Suppose that the records include a field, oh, state
. Consider a set like this:
{ {all the AL records’ scopes}AL,
{all the AK records’ scopes}AK,
…
{all the WA records’ scopes}WA
}
Now it is “easy” to see that if we were looking for the records from NE, we could “just” fetch the record with scope NE and then fetch all the records with the scopes found inside. And, if fetching a record by its scope is fast, then we just implemented indexing.
We could quibble over whether there is a more compact form for the data, and so on, but that’s all a matter of creating a few more specialized structures like CSVSet, only probably a lot simpler. But even now, to fetch a record by a unique scope is only one or two hash accesses, plus an iteration of a table of size 1.
So for indexing, I am envisioning another set inside the XExpression set, looking like this:
{ { s1AL…}state… } }
The set contains all the index sets we have, with each set’s scope being the field name indexed. We’d store the whole index description set at scope, oh, INDEX or something.
I propose to do this over the next few days, including some kind of code that will, in some cases, actually discover and use the indexes. I emphasize “some kind of code”.
Where I think I’d like to wind up is with some kind of general scheme for expressing ideas like
“If you need to restrict this set for state=something, instead do (this complicated but fast expression)”

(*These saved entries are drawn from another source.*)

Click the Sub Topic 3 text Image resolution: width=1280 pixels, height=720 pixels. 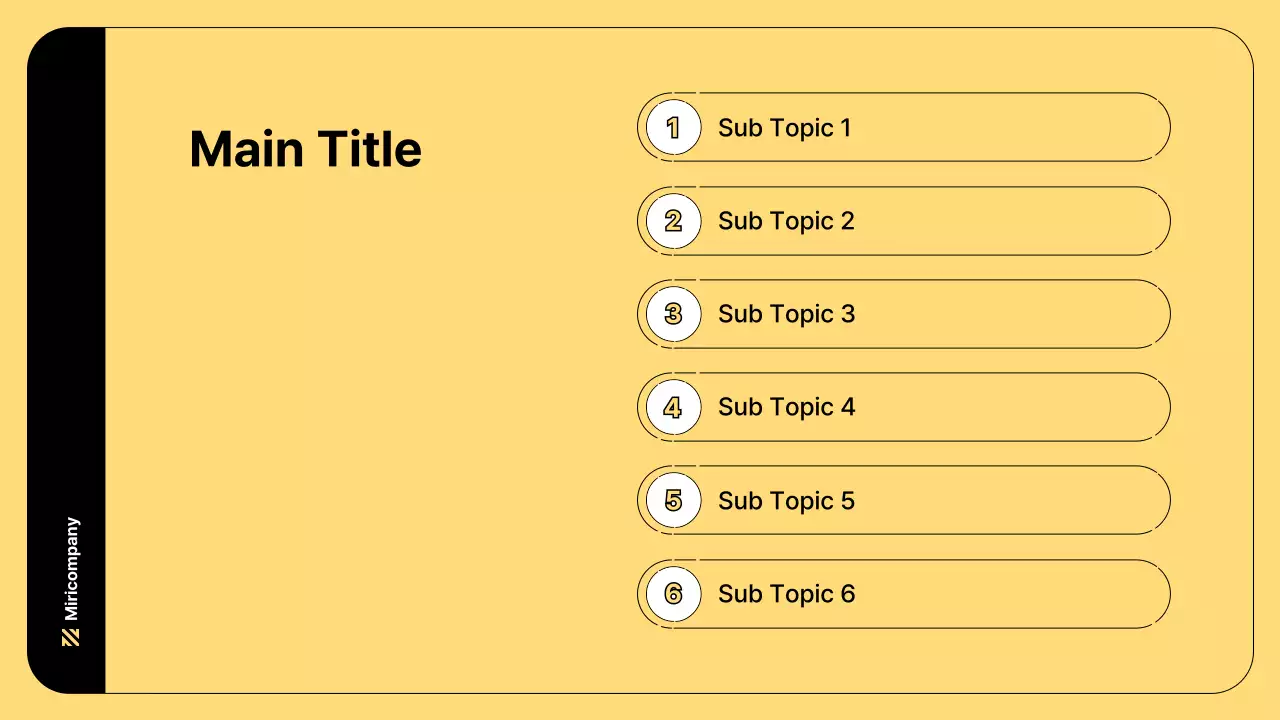click(786, 314)
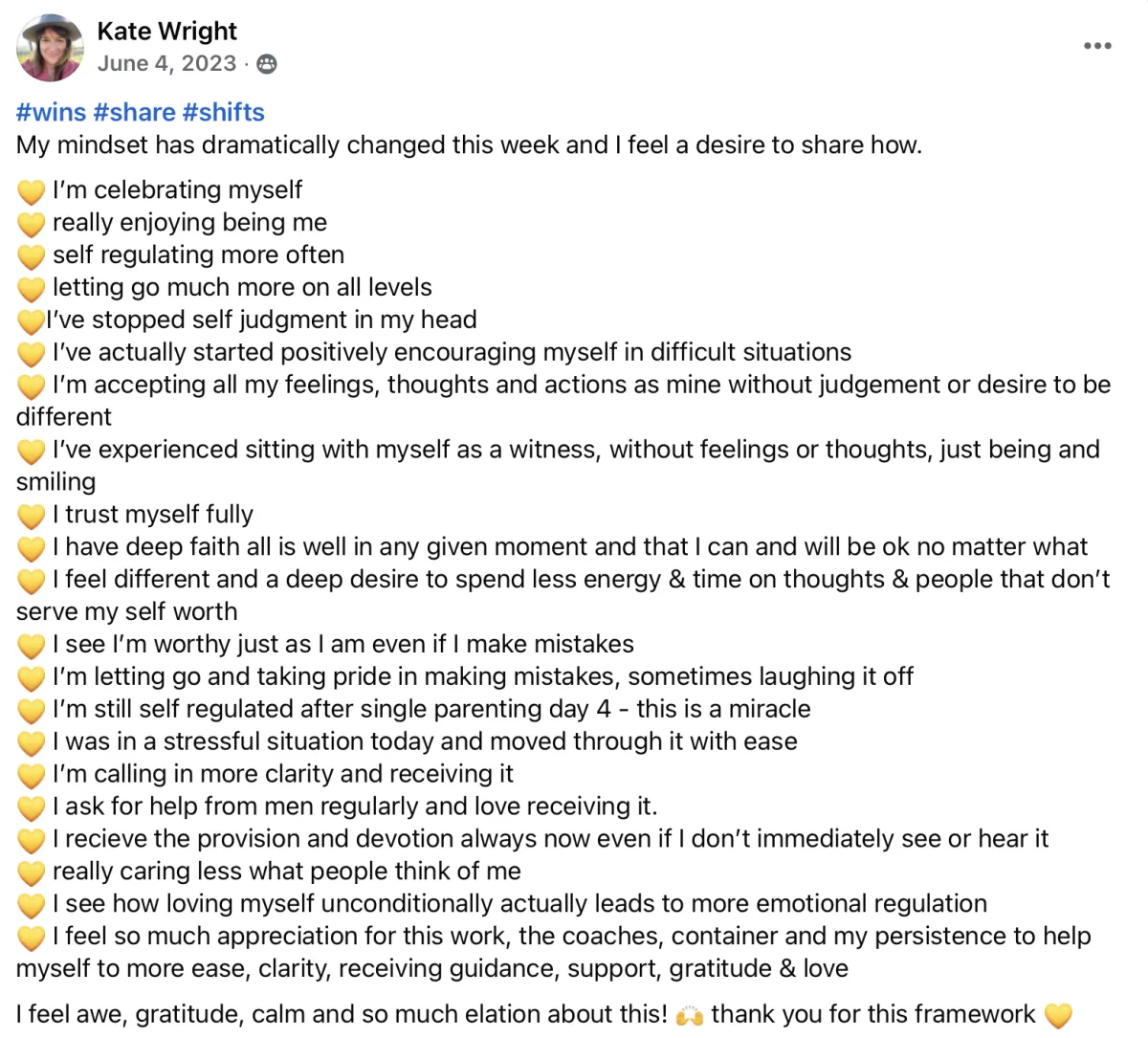Viewport: 1148px width, 1038px height.
Task: Click yellow heart beside "really enjoying being me"
Action: 31,224
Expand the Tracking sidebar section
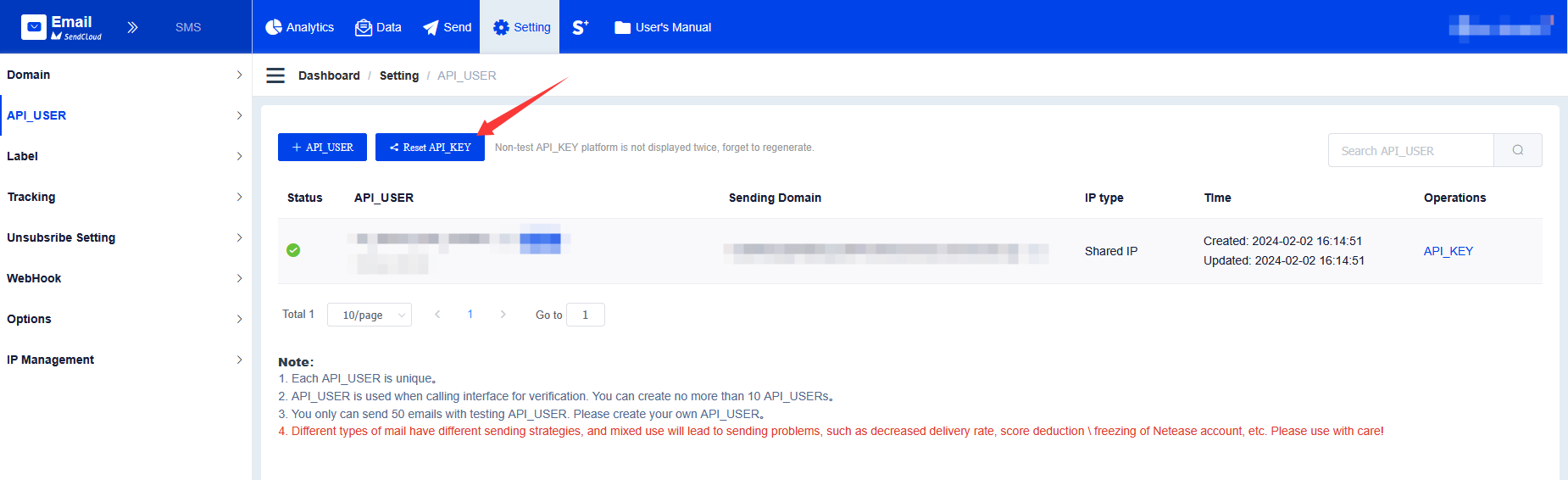Viewport: 1568px width, 480px height. 125,197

In essence, I’d like to come up with a little language for expressing rewrite rules for set expressions. Frankly, I consider that to be somewhat daunting, and in my long history with XST I have never yet personally accomplished it, although I once had a brilliant coworker who managed it. The knowledge did not rub off but I hope to get there anyway.
An intermediate step, of course, is to analyze a request such as a restrict inside the restrict
code and branch off to another algorithm. I’m anticipating that after doing that a time or two, it might start becoming clearer how to do it with some kind of expression tree or something. Or maybe someone will help me.
But for now …
New Operations
There are some set operations, these defined in an article by Michael Champion, that I think will come in handy.
First, element projection. This operator, written with a lower-case rho for notation aficionados, is defined in our terms something like this:
EP(A,s) = y iff A:hasAt(y,s)
The function requires that y be unique, exactly one element under s, and returns nil otherwise. I could write that out in set theory but I hope you get the idea without.
We can use this function, for example, to find out whether there are any indexes:
local indexes = EP(self.data,"INDEX")
if indexes then
doSomethingClever()
else
doSomethingOrdinary()
end
I don’t suppose I’ll call it EP, no one could remember it, so it’s probably going to go down as elementProject
…
Champion also defines a couple of useful scope operations. Scope restriction is, roughly:
Given a set A and a set of scopes S, scopeRestrict(A,S)
is the set of all elements of A that have a scope s that’s an element of s.
Too abstract? Me too. Given a set S of record numbers and a set A stored by record number, scopeRestrict
returns all the records with the record numbers in S and no others.
Right. Index retrieval.
Champion also offers “Set Scope Restrict”, which is a scope restrict applied one level in. A bit of thinking will tell you that if
S = { “last”, “first” }
and P is a set of people records with lots of fields, then
A:setScopeRestrict(S)
is the set of records just including the first and last names of all the people in P. It’s relational “project”, for those of you into relational algebra, or “SELECT FIRST,LAST FROM PEOPLE” for you SQuirreLs.
So those are quite nice, and I plan to implement those operations and any more that are needed to build an INDEX set (and then use it).
That will be for another day. For today, I must go out in the wind and keep an appointment.
See you next time!